**Rows**
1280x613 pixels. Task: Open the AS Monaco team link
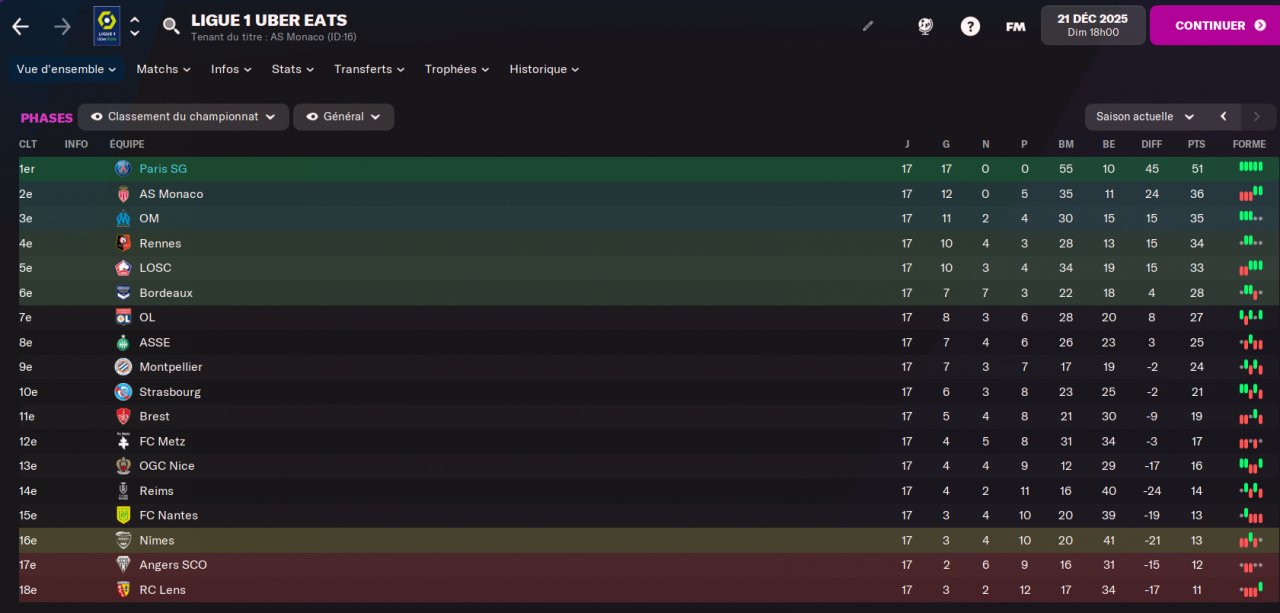pos(171,194)
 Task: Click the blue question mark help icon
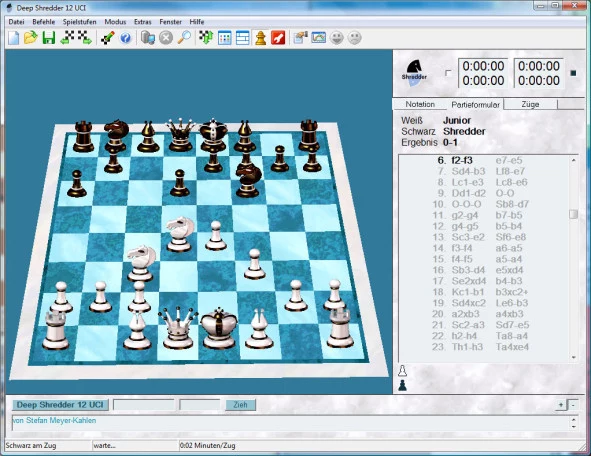[126, 38]
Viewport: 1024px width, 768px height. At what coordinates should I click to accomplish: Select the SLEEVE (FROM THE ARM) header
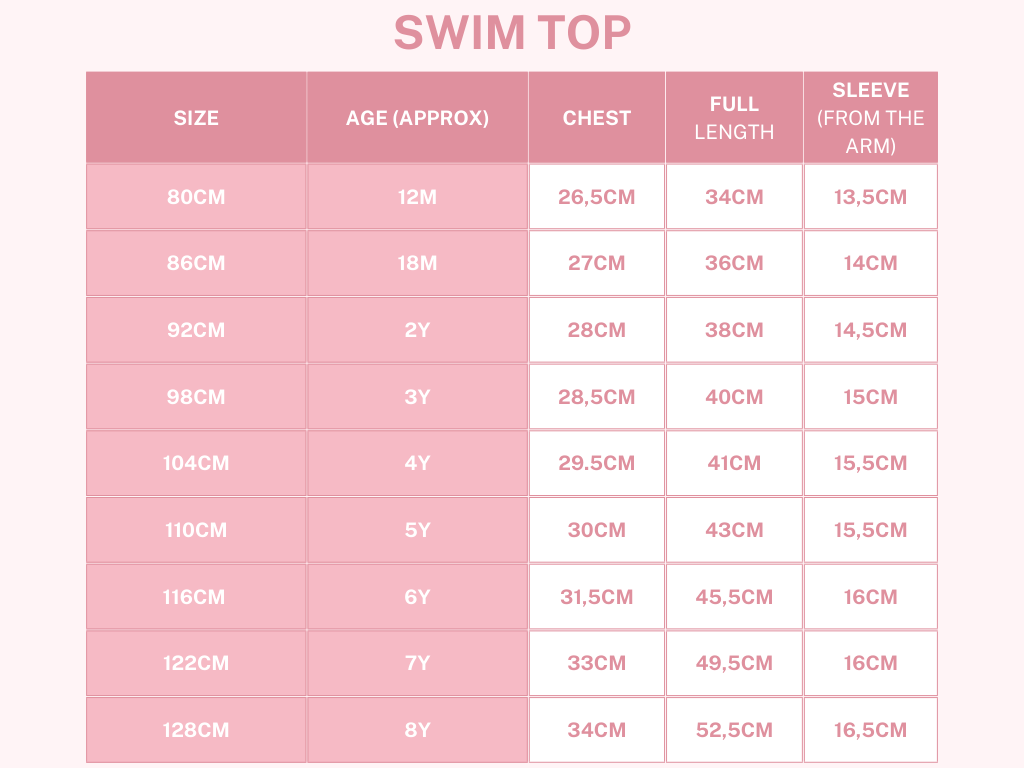point(870,118)
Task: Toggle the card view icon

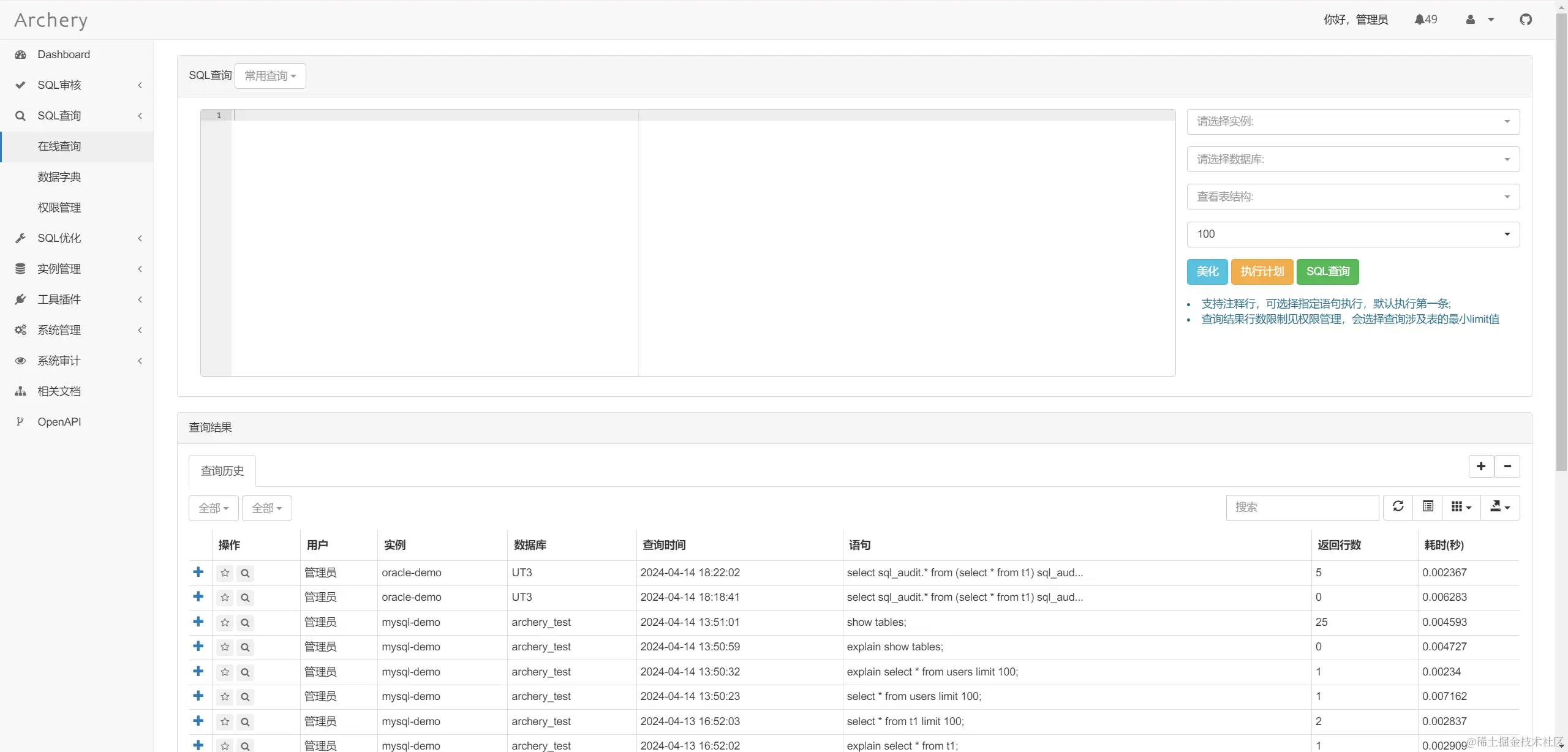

**Work required**
Write out the records again with every "Task" changed to "Instruction" and everything else kept the same. Leave out the pictures.

**The answer**
1280x613 pixels. Instruction: Open the AS Monaco team link
pos(171,194)
 Instruction: Click the blue question mark help icon
[126, 38]
Viewport: 1024px width, 768px height. At what coordinates should I click to accomplish: Select the SLEEVE (FROM THE ARM) header
point(870,118)
Instruction: Toggle the card view icon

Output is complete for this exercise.